**What you should do:**
Word for word, reproduce the data that follows.
= = = = =
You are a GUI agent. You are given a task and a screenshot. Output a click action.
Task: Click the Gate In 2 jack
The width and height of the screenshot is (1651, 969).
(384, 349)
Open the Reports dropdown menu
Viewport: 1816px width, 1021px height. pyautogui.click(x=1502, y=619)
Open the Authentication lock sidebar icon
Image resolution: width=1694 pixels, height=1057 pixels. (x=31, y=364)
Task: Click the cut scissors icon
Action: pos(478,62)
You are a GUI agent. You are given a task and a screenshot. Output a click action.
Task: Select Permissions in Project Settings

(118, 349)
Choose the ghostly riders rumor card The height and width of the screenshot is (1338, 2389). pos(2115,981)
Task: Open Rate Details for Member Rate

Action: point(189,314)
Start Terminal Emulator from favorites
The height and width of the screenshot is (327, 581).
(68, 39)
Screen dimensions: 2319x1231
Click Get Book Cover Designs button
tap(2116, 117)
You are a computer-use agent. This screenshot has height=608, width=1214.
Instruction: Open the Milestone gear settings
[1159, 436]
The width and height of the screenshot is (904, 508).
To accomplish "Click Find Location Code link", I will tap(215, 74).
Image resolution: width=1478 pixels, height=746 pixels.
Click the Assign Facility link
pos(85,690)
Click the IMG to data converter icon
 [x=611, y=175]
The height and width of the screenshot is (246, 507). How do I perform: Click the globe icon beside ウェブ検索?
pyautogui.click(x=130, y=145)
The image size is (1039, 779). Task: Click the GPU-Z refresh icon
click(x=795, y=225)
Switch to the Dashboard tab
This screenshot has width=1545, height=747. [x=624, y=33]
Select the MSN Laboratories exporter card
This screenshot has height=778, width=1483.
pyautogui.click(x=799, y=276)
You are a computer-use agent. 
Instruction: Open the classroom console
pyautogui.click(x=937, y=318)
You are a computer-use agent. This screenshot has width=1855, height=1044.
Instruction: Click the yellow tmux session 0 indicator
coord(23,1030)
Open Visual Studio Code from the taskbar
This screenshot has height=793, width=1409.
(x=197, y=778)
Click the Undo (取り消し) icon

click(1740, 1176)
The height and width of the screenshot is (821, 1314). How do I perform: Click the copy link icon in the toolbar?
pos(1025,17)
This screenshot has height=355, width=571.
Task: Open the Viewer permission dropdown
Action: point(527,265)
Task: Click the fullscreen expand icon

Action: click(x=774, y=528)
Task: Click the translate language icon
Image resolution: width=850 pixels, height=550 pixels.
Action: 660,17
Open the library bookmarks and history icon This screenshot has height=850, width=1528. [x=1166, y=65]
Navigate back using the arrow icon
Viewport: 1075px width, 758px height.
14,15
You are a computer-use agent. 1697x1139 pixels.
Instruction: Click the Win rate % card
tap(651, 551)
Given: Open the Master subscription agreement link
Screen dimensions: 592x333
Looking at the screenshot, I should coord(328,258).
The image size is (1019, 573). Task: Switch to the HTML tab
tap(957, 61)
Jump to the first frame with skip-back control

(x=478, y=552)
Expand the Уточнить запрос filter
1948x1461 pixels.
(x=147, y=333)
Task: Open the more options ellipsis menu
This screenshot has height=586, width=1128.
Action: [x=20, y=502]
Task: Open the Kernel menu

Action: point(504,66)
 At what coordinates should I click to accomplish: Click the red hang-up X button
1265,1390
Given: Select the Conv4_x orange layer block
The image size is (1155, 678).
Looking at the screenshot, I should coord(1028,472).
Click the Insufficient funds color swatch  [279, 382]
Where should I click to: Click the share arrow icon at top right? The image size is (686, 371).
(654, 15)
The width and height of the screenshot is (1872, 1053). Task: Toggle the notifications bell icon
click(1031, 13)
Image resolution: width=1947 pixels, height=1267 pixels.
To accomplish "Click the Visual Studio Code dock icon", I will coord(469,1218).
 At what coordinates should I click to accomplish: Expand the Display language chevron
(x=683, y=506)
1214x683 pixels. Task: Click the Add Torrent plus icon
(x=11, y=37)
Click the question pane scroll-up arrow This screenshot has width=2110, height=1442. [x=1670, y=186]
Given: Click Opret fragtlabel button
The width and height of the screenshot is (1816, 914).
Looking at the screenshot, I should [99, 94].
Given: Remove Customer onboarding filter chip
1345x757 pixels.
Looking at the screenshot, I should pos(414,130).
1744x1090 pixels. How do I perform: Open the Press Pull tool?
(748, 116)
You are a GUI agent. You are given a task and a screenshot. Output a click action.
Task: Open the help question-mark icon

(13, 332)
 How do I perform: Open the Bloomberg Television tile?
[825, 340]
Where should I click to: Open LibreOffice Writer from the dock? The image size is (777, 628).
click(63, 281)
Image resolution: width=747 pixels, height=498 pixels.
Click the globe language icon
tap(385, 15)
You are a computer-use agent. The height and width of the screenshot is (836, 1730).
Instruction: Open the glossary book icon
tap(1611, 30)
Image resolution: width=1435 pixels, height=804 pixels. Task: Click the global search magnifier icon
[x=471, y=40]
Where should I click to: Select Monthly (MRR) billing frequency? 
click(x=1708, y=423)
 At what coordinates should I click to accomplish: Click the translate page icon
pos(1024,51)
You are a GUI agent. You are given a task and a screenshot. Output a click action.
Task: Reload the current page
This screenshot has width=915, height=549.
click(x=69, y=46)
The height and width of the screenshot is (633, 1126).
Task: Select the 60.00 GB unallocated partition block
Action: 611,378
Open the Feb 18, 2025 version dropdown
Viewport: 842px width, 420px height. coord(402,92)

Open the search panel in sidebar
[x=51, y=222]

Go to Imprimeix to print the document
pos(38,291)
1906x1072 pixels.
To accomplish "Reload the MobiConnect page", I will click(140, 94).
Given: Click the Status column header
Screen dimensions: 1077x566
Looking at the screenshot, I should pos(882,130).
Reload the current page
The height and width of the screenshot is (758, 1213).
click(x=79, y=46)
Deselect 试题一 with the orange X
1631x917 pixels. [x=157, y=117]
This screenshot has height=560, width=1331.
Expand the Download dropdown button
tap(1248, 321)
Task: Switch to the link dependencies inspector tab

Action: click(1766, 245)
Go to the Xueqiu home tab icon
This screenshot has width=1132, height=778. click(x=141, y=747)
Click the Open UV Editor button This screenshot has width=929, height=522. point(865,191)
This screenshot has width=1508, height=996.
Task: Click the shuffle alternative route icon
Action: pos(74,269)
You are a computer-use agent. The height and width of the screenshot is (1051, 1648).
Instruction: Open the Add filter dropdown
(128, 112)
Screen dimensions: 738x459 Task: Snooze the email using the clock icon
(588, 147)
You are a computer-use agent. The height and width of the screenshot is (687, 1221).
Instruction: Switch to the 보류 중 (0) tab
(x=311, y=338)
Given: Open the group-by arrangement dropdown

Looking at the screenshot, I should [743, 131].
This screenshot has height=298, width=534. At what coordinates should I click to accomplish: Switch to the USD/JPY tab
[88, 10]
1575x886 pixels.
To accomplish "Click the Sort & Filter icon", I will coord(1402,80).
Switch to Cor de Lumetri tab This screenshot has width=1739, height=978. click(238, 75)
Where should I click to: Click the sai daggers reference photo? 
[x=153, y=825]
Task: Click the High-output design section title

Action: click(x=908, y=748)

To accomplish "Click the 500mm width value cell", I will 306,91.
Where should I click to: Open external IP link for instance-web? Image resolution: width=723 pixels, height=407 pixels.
= = = = =
**Your response:**
You are a GUI agent. You are given a task and a screenshot. Output a click action.
Task: Click the Gate In 2 jack
The width and height of the screenshot is (1651, 969).
(384, 349)
Open the Reports dropdown menu
Viewport: 1816px width, 1021px height. pyautogui.click(x=1502, y=619)
Open the Authentication lock sidebar icon
Image resolution: width=1694 pixels, height=1057 pixels. (x=31, y=364)
Task: Click the cut scissors icon
Action: pos(478,62)
You are a GUI agent. You are given a task and a screenshot. Output a click action.
Task: Select Permissions in Project Settings

(118, 349)
Choose the ghostly riders rumor card The height and width of the screenshot is (1338, 2389). pos(2115,981)
Task: Open Rate Details for Member Rate

Action: point(189,314)
Start Terminal Emulator from favorites
The height and width of the screenshot is (327, 581).
(68, 39)
Screen dimensions: 2319x1231
Click Get Book Cover Designs button
tap(2116, 117)
You are a computer-use agent. This screenshot has height=608, width=1214.
Instruction: Open the Milestone gear settings
[1159, 436]
The width and height of the screenshot is (904, 508).
To accomplish "Click Find Location Code link", I will tap(215, 74).
Image resolution: width=1478 pixels, height=746 pixels.
Click the Assign Facility link
pos(85,690)
Click the IMG to data converter icon
 [x=611, y=175]
The height and width of the screenshot is (246, 507). How do I perform: Click the globe icon beside ウェブ検索?
pyautogui.click(x=130, y=145)
The image size is (1039, 779). Task: Click the GPU-Z refresh icon
click(x=795, y=225)
Switch to the Dashboard tab
This screenshot has width=1545, height=747. [x=624, y=33]
Select the MSN Laboratories exporter card
This screenshot has height=778, width=1483.
pyautogui.click(x=799, y=276)
You are a computer-use agent. 
Instruction: Open the classroom console
pyautogui.click(x=937, y=318)
You are a computer-use agent. This screenshot has width=1855, height=1044.
Instruction: Click the yellow tmux session 0 indicator
coord(23,1030)
Open Visual Studio Code from the taskbar
This screenshot has height=793, width=1409.
(x=197, y=778)
Click the Undo (取り消し) icon

click(1740, 1176)
The height and width of the screenshot is (821, 1314). How do I perform: Click the copy link icon in the toolbar?
pos(1025,17)
This screenshot has height=355, width=571.
Task: Open the Viewer permission dropdown
Action: point(527,265)
Task: Click the fullscreen expand icon

Action: click(x=774, y=528)
Task: Click the translate language icon
Image resolution: width=850 pixels, height=550 pixels.
Action: 660,17
Open the library bookmarks and history icon This screenshot has height=850, width=1528. [x=1166, y=65]
Navigate back using the arrow icon
Viewport: 1075px width, 758px height.
14,15
You are a computer-use agent. 1697x1139 pixels.
Instruction: Click the Win rate % card
tap(651, 551)
Given: Open the Master subscription agreement link
Screen dimensions: 592x333
Looking at the screenshot, I should coord(328,258).
The image size is (1019, 573). Task: Switch to the HTML tab
tap(957, 61)
Jump to the first frame with skip-back control

(x=478, y=552)
Expand the Уточнить запрос filter
1948x1461 pixels.
(x=147, y=333)
Task: Open the more options ellipsis menu
This screenshot has height=586, width=1128.
Action: [x=20, y=502]
Task: Open the Kernel menu

Action: point(504,66)
 At what coordinates should I click to accomplish: Click the red hang-up X button
1265,1390
Given: Select the Conv4_x orange layer block
The image size is (1155, 678).
Looking at the screenshot, I should coord(1028,472).
Click the Insufficient funds color swatch  [279, 382]
Where should I click to: Click the share arrow icon at top right? The image size is (686, 371).
(654, 15)
The width and height of the screenshot is (1872, 1053). Task: Toggle the notifications bell icon
click(1031, 13)
Image resolution: width=1947 pixels, height=1267 pixels.
To accomplish "Click the Visual Studio Code dock icon", I will coord(469,1218).
 At what coordinates should I click to accomplish: Expand the Display language chevron
(x=683, y=506)
1214x683 pixels. Task: Click the Add Torrent plus icon
(x=11, y=37)
Click the question pane scroll-up arrow This screenshot has width=2110, height=1442. [x=1670, y=186]
Given: Click Opret fragtlabel button
The width and height of the screenshot is (1816, 914).
Looking at the screenshot, I should [99, 94].
Given: Remove Customer onboarding filter chip
1345x757 pixels.
Looking at the screenshot, I should pos(414,130).
1744x1090 pixels. How do I perform: Open the Press Pull tool?
(748, 116)
You are a GUI agent. You are given a task and a screenshot. Output a click action.
Task: Open the help question-mark icon

(13, 332)
 How do I perform: Open the Bloomberg Television tile?
[825, 340]
Where should I click to: Open LibreOffice Writer from the dock? The image size is (777, 628).
click(63, 281)
Image resolution: width=747 pixels, height=498 pixels.
Click the globe language icon
tap(385, 15)
You are a computer-use agent. The height and width of the screenshot is (836, 1730).
Instruction: Open the glossary book icon
tap(1611, 30)
Image resolution: width=1435 pixels, height=804 pixels. Task: Click the global search magnifier icon
[x=471, y=40]
Where should I click to: Select Monthly (MRR) billing frequency? 
click(x=1708, y=423)
 At what coordinates should I click to accomplish: Click the translate page icon
pos(1024,51)
You are a GUI agent. You are given a task and a screenshot. Output a click action.
Task: Reload the current page
This screenshot has width=915, height=549.
click(x=69, y=46)
The height and width of the screenshot is (633, 1126).
Task: Select the 60.00 GB unallocated partition block
Action: 611,378
Open the Feb 18, 2025 version dropdown
Viewport: 842px width, 420px height. coord(402,92)

Open the search panel in sidebar
[x=51, y=222]

Go to Imprimeix to print the document
pos(38,291)
1906x1072 pixels.
To accomplish "Reload the MobiConnect page", I will click(140, 94).
Given: Click the Status column header
Screen dimensions: 1077x566
Looking at the screenshot, I should pos(882,130).
Reload the current page
The height and width of the screenshot is (758, 1213).
click(x=79, y=46)
Deselect 试题一 with the orange X
1631x917 pixels. [x=157, y=117]
This screenshot has height=560, width=1331.
Expand the Download dropdown button
tap(1248, 321)
Task: Switch to the link dependencies inspector tab

Action: click(1766, 245)
Go to the Xueqiu home tab icon
This screenshot has width=1132, height=778. click(x=141, y=747)
Click the Open UV Editor button This screenshot has width=929, height=522. point(865,191)
This screenshot has width=1508, height=996.
Task: Click the shuffle alternative route icon
Action: pos(74,269)
You are a computer-use agent. The height and width of the screenshot is (1051, 1648).
Instruction: Open the Add filter dropdown
(128, 112)
Screen dimensions: 738x459 Task: Snooze the email using the clock icon
(588, 147)
You are a computer-use agent. The height and width of the screenshot is (687, 1221).
Instruction: Switch to the 보류 중 (0) tab
(x=311, y=338)
Given: Open the group-by arrangement dropdown

Looking at the screenshot, I should [743, 131].
This screenshot has height=298, width=534. At what coordinates should I click to accomplish: Switch to the USD/JPY tab
[88, 10]
1575x886 pixels.
To accomplish "Click the Sort & Filter icon", I will coord(1402,80).
Switch to Cor de Lumetri tab This screenshot has width=1739, height=978. click(238, 75)
Where should I click to: Click the sai daggers reference photo? 
[x=153, y=825]
Task: Click the High-output design section title

Action: click(x=908, y=748)

To accomplish "Click the 500mm width value cell", I will 306,91.
Where should I click to: Open external IP link for instance-web? Image resolution: width=723 pixels, height=407 pixels.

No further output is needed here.